Today, the project of transforming the LA River into an urban park in the name of revitalization and restoration is currently in the hands of River LA, a non-profit organization that is comprised of developers and public officials. River LA is working with the Mayor’s Office in conjunction with Frank Gehry, world-renowned architect whose work, at least in this context, might call to question the private nature of public space. Gehry is said to be working off of the LA River Revitalization Master Plan that was completed in 2007, an effort that involved active public advocates and other stakeholders, in what is affectionately downgraded to participatory design. Having worked on the LA River plan since 2015 without active and systematic public participation in envisioning the river’s future, and without revealing any of the design ideas currently underway, Gehry nevertheless points out that the research his office has undertaken with LA River and the Mayor’s Office is necessary in producing a necessary common language.

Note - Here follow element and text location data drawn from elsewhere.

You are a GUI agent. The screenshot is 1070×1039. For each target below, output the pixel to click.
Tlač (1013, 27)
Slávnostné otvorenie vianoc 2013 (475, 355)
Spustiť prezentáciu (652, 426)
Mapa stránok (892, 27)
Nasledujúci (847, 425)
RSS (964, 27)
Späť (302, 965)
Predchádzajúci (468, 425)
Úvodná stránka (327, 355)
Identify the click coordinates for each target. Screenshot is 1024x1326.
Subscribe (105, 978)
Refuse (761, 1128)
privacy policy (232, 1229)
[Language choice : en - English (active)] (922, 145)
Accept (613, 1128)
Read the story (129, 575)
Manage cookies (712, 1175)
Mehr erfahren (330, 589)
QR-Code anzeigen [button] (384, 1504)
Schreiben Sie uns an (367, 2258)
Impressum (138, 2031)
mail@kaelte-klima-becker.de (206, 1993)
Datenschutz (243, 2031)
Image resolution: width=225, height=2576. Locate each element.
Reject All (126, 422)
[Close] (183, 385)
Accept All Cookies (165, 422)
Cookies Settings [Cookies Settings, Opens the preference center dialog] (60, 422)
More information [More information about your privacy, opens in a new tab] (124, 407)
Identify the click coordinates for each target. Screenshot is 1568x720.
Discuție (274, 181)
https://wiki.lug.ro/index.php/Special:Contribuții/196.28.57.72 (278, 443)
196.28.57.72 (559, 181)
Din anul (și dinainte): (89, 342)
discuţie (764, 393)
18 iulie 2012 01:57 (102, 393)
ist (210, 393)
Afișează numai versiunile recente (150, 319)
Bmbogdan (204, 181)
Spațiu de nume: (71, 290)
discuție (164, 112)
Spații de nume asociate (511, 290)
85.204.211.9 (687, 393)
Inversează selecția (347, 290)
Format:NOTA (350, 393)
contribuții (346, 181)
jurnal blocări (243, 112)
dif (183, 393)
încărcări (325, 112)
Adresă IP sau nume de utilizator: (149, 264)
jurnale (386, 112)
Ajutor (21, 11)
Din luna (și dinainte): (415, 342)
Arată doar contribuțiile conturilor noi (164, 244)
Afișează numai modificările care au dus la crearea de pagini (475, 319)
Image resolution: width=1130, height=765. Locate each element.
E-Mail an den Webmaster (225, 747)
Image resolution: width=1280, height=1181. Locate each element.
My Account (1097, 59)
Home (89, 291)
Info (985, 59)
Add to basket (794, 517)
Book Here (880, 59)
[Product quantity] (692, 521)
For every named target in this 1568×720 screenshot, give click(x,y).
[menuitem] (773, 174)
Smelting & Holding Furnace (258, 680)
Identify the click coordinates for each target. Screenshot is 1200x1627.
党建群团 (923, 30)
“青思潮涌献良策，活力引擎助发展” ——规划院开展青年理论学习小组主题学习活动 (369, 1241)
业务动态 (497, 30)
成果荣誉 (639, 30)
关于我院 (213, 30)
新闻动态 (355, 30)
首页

The LA River’s revitalization and restoration promoted by various stakeholders, city planners and developers working together, suggests a green oasis that we can revert to. Images of a tame and ecologically vibrant river are conjured up, an Eden of sorts. The promise of plants and wildlife taking over the concrete, competing with it, hiding it, providing a sanctuary for lost species and people recreating in the middle of industrial Los Angeles, perpetuates the myth of the sustainable city.
What does it mean for planners and policy to manage nature in the city? In both of the urban-natures discussed here planners, as both makers and representatives of policy, are overlooked designers and the urban public is the dismissed client in most of the literature surrounding designer-client relationships. By most measures planners, and the civic institutions they represent, are active managers, agents who rely on specific, often narrow in scope, scientific tools and technology in the making of environments. And the implications for urbanism are nearly absolute if we were to take seriously the position that the management of the environment is the making of the environment. Revitalization and restoration are as much nostalgic calls to futuristic urban-natures as they are tools for the ongoing securitization of property rights and, by extension, the persistent perception of the sustainable city as a depository for wealth.